The story is generic, but that’s not the problem. On paper, most of the great Pixar or Disney films sound simplistic in terms of plot. The problem with The Good Dinosaur is that it’s essentially one-dimensional. Pixar films are known to resonate with both children and adults, and with meaning that touches the heart, the mind and the memory banks. TGD is children’s fare, and while certain sequences have their own excitement, the Toy Story adult/child vibe or the Inside Out multi-level richness is absent. It’s cute, but won’t reward multiple viewings in the same way.
There are also a few…let’s call them…challenges with the film. The first is the preceding cartoon is “Sanjay’s Super Team,” which may challenge parents not acquainted with Hindu gods to explain what’s going on to their children.

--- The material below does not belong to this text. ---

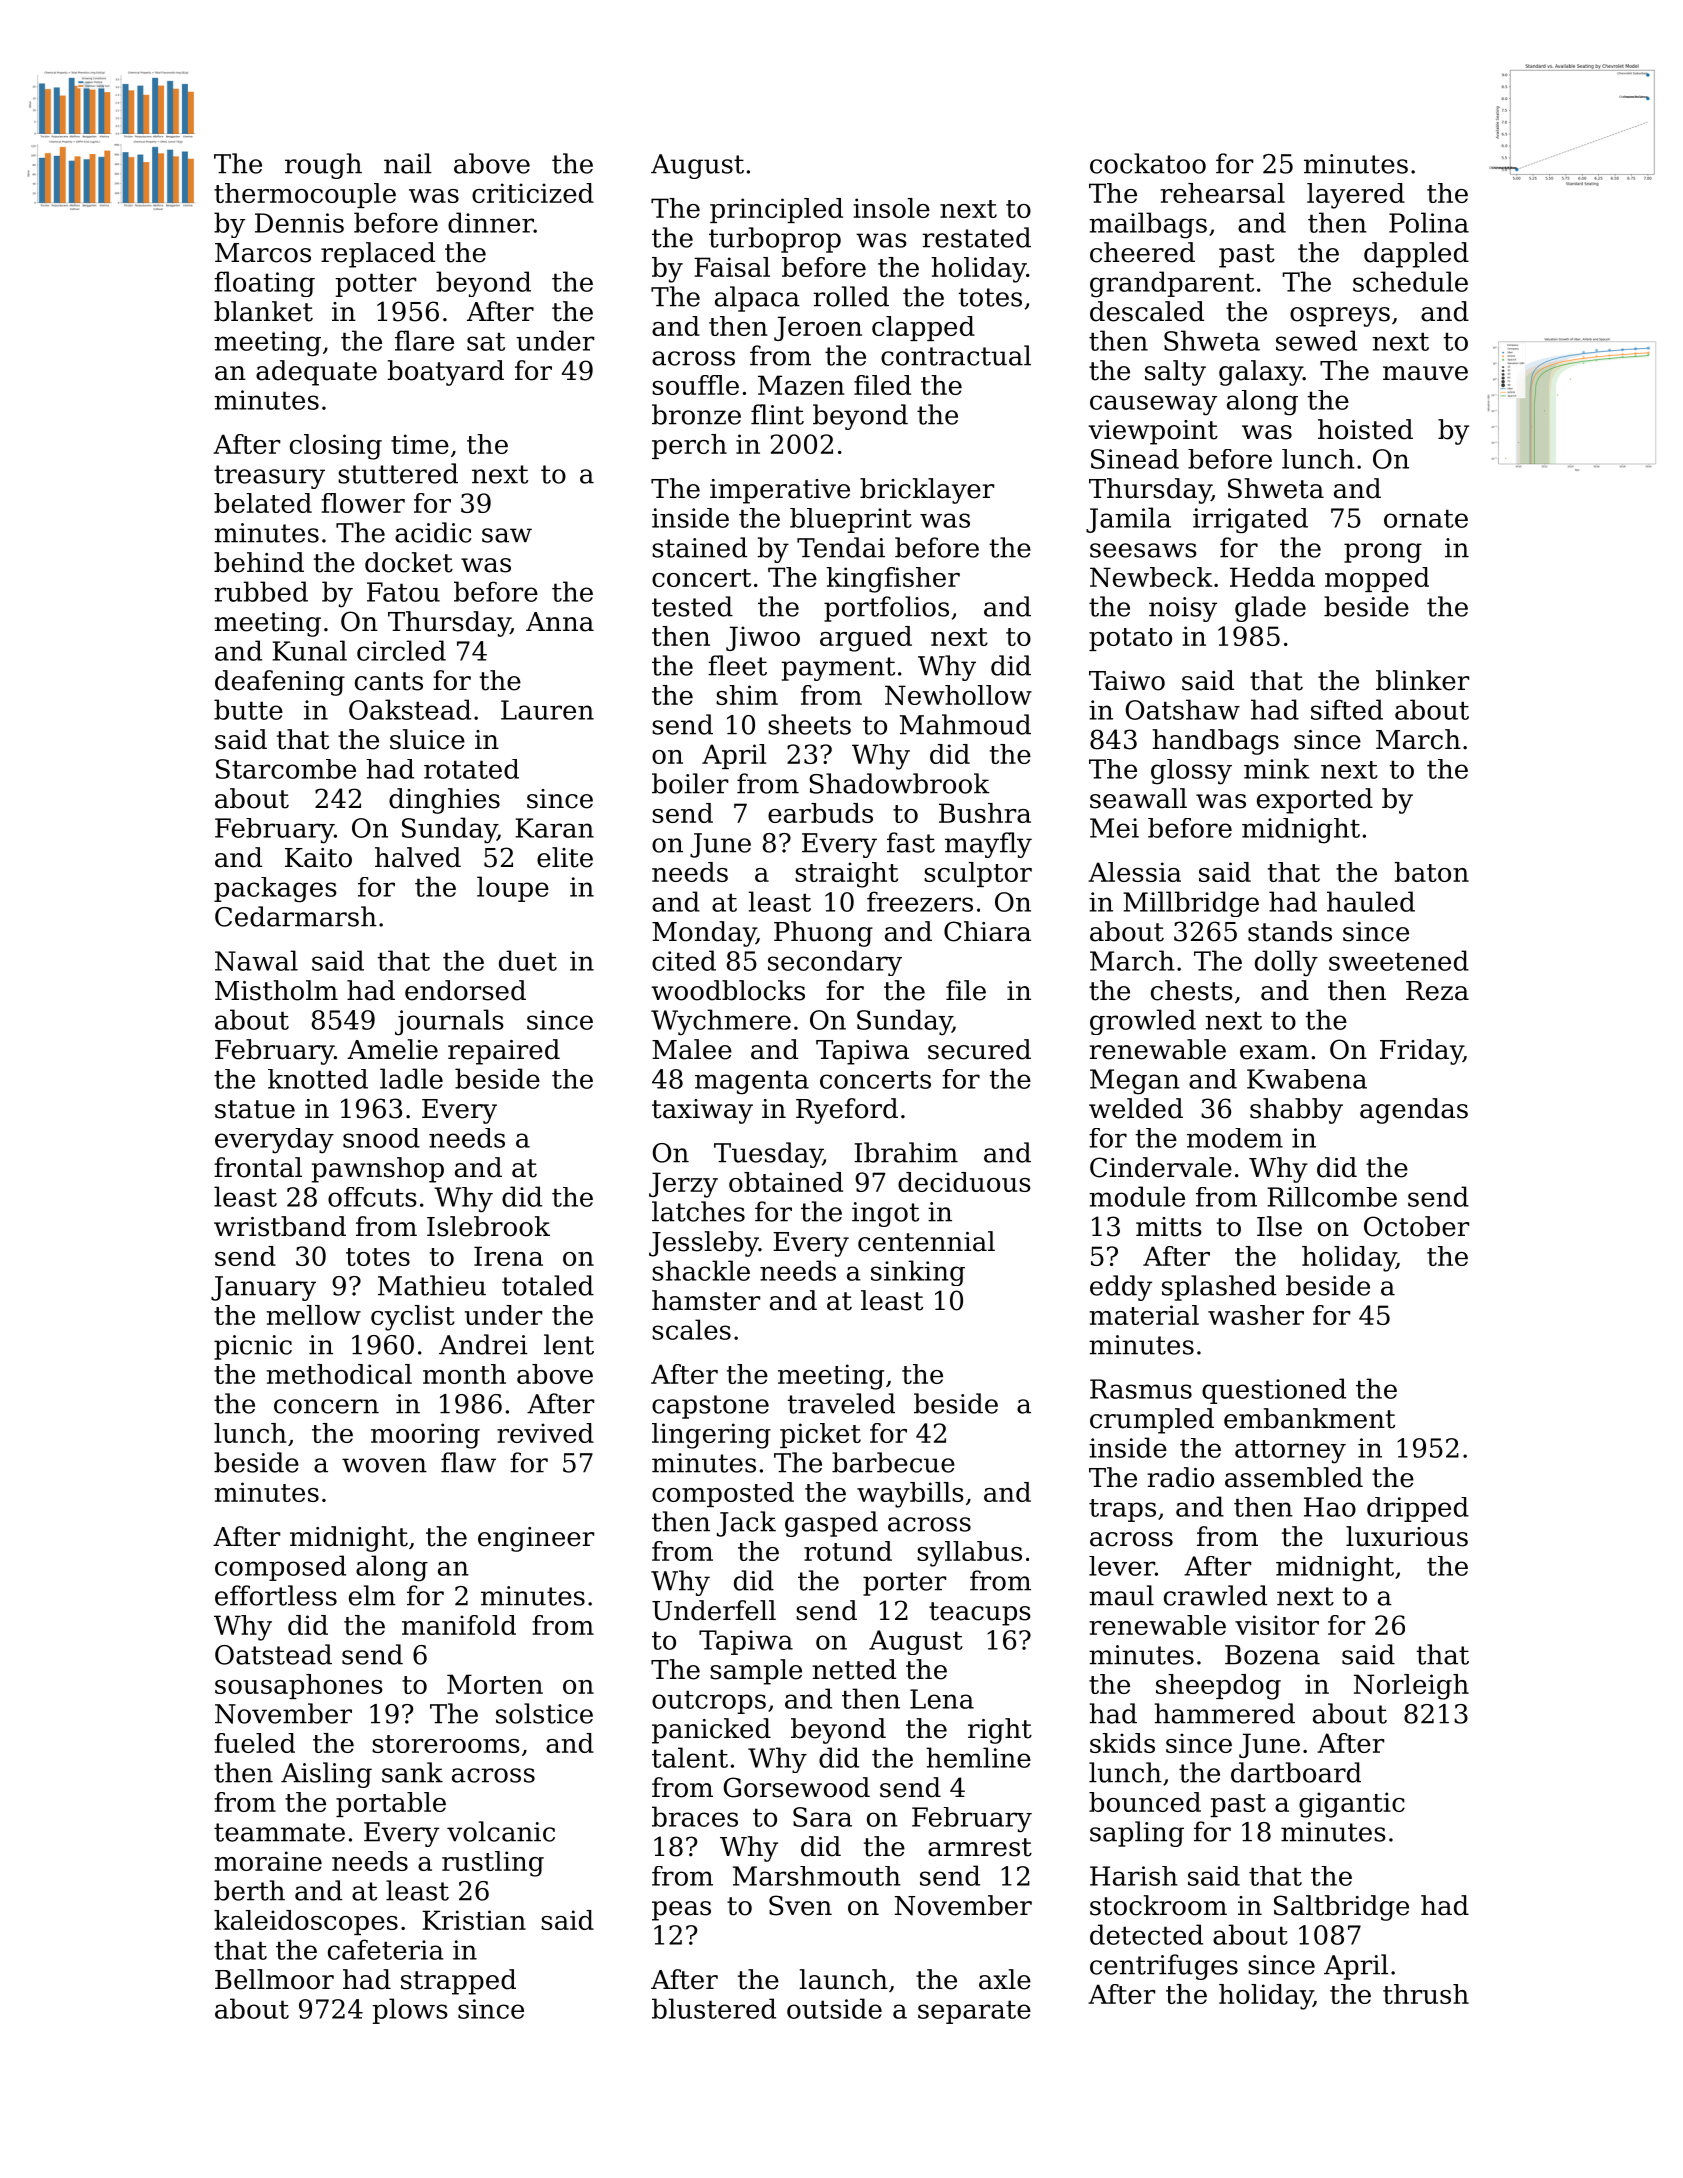 Image resolution: width=1683 pixels, height=2178 pixels. What do you see at coordinates (1422, 680) in the image?
I see `blinker` at bounding box center [1422, 680].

Some of the other challenges involve the main film’s evolutionary stance. It’s not unusual to see something like “65 Million Years Ago” or some such dating in a modern film. But the treatment of the little “feral human” and his (spoiler alert) ultimate family unit as half-humans somewhere up the chain between knuckle-draggers and full human beings may not jive with many parents’ view of how we got here on this Earth.
Perhaps most in-your-face offensive is the seeming occasional satire of Christianity, which is a bit jarring in a children’s film. One of the more nasty critters is fond of using the phrase “the storm provides” in an obvious pun on “the Lord provides.” That could have been cute and a funny variation. But with the other “revival” activities surrounding the use of that phrase [one of the other creatures gets a “relevation,” (revelation) in a kind of ecstatic experience] the religious references are more cutting and offensive than quaint or creative. It’s hard not to find the combination merely a fun twist of phrase.
The film was known to have replaced its original director and to have delayed its release date by a year. Perhaps that accounts for the problems with the film. For younger children, it might prove a diversion. It certainly won’t become a classic.